Actually, the way we formulate a model is independent of the algorithm, or *engine* that takes care of fitting $f(X)$. As mentioned in Chapter \@ref(preprocessing) the R package [**caret**](https://topepo.github.io/caret/) provides a unified interface for using different ML algorithms implemented in separate packages. In other words, it acts as a *wrapper* for multiple different model fitting, or ML algorithms. This has the advantage that it unifies the interface (the way arguments are provided). caret also provides implementations for a set of commonly used tools for data processing, model training, and evaluation. We'll use caret for model training with the function `train()` (more on model training in Chapter \@ref(training)). Note however, that using a specific algorithm, which is implemented in a specific package outside caret, also requires that the respective package be installed and loaded. Using caret for specifying the same linear regression model as above, the base-R `lm()` function, can be done with caret in a generalized form as:

```{r message=F, warning=F}
library(caret)
train(
  form = GPP_NT_VUT_REF ~ SW_IN_F + VPD_F + TA_F, 
  data = ddf %>% drop_na(), 
  method = "lm"
)
```

Of course, this is an overkill compared to just writing `lm(...)`. But the advantage of the unified interface is that we can simply replace the `method` argument to use a different ML algorithm. For example, to use a random forest model implemented by the **ranger** package, we can write:

```{r eval=F}
## do not run
train(
  form = GPP_NT_VUT_REF ~ SW_IN_F + VPD_F + TA_F, 
  data = ddf, 
  method = "ranger",
  ...
)
```

The `...` hints at the fact that there are a few more arguments to be specified for training a random forest model with ranger. More on that in Chapter \@ref(training).

## Recipes

The [**recipes**](https://recipes.tidymodels.org/) package provides another way to specify the *formula* and pre-processing steps in one go and is compatible with caret's `train()` function. For the same formula as above, and an example where the data `ddf_train` is to be centered and scaled, we can specify the "recipe" using the *tidyverse*-style pipe operator as:
```{r}
library(recipes)
pp <- recipe(GPP_NT_VUT_REF ~ SW_IN_F + VPD_F + TA_F, data = ddf_train) %>% 
  step_center(all_numeric(), -all_outcomes()) %>%
  step_scale(all_numeric(), -all_outcomes())
```

The first line assigns *roles* to the different variables. `GPP_NT_VUT_REF` is an *outcome* (in "recipes speak"). Then, we used selectors to apply the recipe step to several variables at once. The first selector, `all_numeric()`, selects all variables that are either integers or real values. The second selector, `-all_outcomes()` removes any outcome (target) variables from this recipe step.

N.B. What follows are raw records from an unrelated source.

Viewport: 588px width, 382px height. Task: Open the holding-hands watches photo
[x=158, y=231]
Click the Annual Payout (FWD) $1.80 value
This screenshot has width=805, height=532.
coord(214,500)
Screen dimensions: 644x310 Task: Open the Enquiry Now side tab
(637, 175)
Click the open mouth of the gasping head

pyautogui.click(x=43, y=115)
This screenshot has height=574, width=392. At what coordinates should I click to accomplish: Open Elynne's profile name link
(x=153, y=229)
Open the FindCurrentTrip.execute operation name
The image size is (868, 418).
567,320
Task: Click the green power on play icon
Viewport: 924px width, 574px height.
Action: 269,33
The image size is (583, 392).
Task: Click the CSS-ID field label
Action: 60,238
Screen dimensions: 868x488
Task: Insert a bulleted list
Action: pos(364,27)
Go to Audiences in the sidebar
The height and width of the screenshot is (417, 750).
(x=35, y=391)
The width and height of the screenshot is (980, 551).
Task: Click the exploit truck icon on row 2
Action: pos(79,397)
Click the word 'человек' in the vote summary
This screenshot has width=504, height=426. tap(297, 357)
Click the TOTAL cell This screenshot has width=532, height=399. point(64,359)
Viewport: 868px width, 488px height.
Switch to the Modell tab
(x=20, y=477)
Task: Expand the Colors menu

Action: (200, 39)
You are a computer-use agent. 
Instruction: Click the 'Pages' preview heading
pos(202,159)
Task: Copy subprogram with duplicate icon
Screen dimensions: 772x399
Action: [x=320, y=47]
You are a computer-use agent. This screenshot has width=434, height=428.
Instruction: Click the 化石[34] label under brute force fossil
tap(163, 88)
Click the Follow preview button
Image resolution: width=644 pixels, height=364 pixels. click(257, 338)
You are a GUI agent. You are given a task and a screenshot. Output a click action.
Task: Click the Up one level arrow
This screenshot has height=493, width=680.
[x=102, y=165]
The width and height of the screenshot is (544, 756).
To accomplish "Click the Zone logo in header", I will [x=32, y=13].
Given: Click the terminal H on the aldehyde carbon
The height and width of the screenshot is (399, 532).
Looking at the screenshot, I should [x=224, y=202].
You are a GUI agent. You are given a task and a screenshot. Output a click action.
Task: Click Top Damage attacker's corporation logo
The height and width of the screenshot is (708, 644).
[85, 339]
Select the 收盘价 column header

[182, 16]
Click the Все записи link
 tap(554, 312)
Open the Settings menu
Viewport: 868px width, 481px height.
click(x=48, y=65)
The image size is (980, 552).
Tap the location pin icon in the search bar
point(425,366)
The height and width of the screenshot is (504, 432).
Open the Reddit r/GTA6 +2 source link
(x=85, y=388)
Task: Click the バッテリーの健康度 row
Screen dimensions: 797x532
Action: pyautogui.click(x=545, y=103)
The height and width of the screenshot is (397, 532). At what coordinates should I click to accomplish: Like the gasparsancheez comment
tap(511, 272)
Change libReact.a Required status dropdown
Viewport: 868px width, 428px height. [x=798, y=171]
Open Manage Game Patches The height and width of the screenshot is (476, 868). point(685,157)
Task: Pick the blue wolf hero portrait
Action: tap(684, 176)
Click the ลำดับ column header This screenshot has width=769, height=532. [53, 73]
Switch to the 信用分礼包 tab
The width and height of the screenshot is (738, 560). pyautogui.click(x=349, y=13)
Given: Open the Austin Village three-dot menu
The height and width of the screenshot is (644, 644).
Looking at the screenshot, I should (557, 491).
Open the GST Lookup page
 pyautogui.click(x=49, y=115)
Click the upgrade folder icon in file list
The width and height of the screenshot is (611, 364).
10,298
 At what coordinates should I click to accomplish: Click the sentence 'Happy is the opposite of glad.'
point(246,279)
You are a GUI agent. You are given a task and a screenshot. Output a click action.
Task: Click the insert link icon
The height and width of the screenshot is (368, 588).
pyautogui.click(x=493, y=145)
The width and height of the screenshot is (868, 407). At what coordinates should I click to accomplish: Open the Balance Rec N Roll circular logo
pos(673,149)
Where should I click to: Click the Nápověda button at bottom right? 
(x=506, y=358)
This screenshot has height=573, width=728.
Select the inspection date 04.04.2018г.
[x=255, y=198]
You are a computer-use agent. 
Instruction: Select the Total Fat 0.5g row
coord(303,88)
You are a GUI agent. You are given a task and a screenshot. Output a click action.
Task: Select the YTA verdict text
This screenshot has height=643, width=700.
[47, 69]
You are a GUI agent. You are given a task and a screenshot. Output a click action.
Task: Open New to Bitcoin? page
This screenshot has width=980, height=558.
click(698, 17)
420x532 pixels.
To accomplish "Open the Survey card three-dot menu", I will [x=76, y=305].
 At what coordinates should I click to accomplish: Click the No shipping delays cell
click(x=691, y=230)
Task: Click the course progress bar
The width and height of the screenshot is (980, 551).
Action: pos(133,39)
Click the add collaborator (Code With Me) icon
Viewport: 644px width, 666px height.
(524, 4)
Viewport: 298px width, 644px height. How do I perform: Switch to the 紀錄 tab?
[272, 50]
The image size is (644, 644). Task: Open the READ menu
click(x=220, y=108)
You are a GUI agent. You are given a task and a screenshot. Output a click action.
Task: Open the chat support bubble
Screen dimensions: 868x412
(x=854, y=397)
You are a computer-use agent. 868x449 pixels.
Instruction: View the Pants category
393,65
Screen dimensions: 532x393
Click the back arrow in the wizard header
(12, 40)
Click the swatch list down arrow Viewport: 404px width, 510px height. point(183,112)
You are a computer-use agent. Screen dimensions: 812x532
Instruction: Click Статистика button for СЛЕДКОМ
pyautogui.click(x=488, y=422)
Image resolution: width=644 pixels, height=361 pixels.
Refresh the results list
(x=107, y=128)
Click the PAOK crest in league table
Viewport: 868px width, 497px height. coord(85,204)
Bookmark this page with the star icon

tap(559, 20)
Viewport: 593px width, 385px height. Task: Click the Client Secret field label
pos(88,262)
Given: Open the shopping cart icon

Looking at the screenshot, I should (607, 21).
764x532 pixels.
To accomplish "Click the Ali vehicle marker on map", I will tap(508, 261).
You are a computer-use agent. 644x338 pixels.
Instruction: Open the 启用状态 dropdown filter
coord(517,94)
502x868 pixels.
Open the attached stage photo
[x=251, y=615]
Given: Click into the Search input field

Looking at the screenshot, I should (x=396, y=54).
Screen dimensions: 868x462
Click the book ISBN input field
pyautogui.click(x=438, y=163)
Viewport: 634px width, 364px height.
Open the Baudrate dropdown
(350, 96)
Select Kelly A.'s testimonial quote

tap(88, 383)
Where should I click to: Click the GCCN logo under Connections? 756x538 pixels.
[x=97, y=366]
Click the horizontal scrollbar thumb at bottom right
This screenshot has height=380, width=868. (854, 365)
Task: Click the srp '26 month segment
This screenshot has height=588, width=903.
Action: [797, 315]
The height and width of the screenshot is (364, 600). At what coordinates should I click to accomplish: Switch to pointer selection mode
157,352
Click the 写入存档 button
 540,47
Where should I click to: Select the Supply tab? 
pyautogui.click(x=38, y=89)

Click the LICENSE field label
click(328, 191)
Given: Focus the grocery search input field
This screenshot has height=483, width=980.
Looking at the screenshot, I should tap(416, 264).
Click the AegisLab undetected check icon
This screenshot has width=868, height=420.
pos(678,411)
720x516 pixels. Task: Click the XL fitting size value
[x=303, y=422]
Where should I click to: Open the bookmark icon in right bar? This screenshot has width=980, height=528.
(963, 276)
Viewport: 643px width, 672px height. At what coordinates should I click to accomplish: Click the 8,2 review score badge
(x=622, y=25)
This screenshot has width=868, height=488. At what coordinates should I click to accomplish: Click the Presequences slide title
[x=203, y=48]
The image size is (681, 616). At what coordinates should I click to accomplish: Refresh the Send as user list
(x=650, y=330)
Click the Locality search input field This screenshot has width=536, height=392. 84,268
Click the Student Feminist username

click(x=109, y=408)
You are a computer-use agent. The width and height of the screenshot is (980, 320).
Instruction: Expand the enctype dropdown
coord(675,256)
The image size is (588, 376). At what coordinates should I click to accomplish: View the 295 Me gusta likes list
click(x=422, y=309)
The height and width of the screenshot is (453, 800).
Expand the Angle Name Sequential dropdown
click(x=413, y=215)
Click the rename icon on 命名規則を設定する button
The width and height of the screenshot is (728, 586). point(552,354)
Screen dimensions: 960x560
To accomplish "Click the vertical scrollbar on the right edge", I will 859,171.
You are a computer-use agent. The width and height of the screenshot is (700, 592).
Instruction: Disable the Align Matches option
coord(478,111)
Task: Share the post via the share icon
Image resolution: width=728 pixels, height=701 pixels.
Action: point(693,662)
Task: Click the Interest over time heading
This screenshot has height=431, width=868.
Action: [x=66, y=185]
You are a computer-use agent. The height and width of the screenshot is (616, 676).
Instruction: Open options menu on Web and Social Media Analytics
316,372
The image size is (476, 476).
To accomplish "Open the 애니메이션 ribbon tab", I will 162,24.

The object `pp` can then be supplied to `train()` as its first argument:
```{r, eval=FALSE}
## do not run
train(
  pp, 
  data = ddf_train, 
  method = "ranger",
  ...
)
```

As seen above for the pre-processing example, this does not return a standardized version of the data frame `ddf_train`, but rather the information that allows us to apply the same standardization also to other data sets.